+++ MATERIAL PROVIDED +++

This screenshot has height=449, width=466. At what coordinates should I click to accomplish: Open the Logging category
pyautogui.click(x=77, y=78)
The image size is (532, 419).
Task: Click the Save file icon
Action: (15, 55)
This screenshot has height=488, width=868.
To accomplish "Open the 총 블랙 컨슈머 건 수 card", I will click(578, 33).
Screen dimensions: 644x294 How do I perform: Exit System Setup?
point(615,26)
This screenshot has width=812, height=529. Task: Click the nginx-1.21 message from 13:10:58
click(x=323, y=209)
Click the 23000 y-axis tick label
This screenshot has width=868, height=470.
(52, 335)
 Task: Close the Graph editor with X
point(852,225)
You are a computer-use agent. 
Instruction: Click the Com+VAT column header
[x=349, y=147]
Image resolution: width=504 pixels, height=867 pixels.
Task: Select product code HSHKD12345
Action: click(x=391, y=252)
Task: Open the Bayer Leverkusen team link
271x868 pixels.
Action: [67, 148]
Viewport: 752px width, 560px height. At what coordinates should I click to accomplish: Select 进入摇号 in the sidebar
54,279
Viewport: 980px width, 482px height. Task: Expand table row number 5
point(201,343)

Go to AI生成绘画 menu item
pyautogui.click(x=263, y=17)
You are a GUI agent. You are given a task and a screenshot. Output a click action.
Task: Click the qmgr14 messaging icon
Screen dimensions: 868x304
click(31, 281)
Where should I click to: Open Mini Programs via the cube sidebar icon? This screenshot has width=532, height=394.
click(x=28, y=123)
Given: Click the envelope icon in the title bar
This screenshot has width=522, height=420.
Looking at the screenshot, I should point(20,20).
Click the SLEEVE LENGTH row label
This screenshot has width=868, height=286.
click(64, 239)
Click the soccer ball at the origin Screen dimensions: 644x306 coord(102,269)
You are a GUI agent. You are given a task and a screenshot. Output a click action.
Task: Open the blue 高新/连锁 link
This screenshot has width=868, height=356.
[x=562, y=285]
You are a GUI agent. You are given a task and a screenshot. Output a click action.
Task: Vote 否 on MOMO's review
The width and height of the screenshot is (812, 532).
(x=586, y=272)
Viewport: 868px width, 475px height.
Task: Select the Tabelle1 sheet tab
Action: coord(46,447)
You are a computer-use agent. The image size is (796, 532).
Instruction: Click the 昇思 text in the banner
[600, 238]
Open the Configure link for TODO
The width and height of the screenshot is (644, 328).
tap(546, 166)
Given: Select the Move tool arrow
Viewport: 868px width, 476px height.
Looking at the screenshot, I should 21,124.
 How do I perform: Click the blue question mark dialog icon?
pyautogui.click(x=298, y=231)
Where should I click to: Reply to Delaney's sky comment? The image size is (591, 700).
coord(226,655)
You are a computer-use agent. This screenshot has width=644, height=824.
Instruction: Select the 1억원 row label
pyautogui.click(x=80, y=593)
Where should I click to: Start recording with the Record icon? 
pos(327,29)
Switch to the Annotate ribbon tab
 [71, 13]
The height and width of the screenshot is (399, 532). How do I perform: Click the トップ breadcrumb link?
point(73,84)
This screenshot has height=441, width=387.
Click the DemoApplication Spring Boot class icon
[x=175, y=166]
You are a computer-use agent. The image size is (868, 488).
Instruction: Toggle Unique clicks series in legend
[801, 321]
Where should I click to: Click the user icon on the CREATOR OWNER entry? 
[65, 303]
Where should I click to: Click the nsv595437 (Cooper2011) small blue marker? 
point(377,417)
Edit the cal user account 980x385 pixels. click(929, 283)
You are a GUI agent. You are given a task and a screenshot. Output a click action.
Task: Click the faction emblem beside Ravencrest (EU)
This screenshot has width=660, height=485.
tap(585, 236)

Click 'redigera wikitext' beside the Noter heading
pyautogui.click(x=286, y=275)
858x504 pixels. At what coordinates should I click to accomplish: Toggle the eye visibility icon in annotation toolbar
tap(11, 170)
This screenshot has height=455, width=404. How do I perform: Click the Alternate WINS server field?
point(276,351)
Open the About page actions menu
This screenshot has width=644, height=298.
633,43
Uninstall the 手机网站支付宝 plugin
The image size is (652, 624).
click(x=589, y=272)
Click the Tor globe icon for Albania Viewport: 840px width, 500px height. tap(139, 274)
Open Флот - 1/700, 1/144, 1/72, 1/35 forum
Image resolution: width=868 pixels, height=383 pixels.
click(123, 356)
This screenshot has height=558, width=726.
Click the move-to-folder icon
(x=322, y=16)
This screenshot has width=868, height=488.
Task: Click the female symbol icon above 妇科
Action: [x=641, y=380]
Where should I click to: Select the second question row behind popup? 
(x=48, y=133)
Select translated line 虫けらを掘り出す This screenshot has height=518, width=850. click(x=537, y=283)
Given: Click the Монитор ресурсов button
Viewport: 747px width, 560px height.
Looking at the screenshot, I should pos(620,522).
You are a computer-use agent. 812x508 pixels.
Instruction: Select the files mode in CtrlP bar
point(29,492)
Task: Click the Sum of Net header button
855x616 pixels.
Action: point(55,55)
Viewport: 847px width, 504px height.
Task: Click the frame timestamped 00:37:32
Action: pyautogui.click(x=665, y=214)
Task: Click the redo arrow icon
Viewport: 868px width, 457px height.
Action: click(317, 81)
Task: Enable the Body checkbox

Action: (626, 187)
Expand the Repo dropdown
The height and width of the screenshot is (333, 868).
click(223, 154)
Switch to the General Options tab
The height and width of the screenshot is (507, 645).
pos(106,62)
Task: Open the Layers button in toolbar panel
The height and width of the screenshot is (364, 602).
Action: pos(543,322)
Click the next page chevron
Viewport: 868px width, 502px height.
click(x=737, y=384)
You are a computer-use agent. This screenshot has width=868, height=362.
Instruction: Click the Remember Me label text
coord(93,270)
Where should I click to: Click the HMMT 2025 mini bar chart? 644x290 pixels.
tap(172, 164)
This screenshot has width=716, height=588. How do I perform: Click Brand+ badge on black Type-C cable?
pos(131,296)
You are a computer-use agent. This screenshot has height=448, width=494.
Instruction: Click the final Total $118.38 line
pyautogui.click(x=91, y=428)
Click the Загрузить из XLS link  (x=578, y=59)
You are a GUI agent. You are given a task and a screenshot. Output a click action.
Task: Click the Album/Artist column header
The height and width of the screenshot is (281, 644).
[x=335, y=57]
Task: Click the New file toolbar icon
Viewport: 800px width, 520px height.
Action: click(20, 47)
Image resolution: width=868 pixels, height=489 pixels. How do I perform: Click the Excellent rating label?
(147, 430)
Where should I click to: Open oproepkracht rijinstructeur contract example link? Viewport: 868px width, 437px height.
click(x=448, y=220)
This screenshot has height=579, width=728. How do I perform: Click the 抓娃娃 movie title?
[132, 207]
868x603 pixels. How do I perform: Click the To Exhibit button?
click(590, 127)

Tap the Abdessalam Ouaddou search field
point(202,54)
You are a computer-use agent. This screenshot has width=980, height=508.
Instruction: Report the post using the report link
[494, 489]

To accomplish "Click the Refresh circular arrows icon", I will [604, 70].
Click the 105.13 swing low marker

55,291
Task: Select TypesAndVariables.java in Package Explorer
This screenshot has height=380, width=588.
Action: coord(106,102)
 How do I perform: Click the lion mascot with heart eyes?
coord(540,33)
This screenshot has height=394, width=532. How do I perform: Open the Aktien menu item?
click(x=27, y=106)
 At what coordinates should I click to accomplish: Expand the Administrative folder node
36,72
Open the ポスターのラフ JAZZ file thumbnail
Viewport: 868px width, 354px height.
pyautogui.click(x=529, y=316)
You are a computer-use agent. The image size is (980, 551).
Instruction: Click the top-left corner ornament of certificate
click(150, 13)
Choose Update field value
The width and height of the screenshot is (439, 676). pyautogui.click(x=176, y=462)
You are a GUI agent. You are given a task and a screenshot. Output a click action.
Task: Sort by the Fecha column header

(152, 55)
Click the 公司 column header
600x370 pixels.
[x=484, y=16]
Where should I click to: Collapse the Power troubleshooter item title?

+++

WHAT THIS TASK INVOLVES ::
The answer must be every line of the records that holds the string "will".

ANSWER TO THE PROBLEM ::
To accomplish "Open the 총 블랙 컨슈머 건 수 card", I will click(578, 33).
To accomplish "Click the Refresh circular arrows icon", I will [604, 70].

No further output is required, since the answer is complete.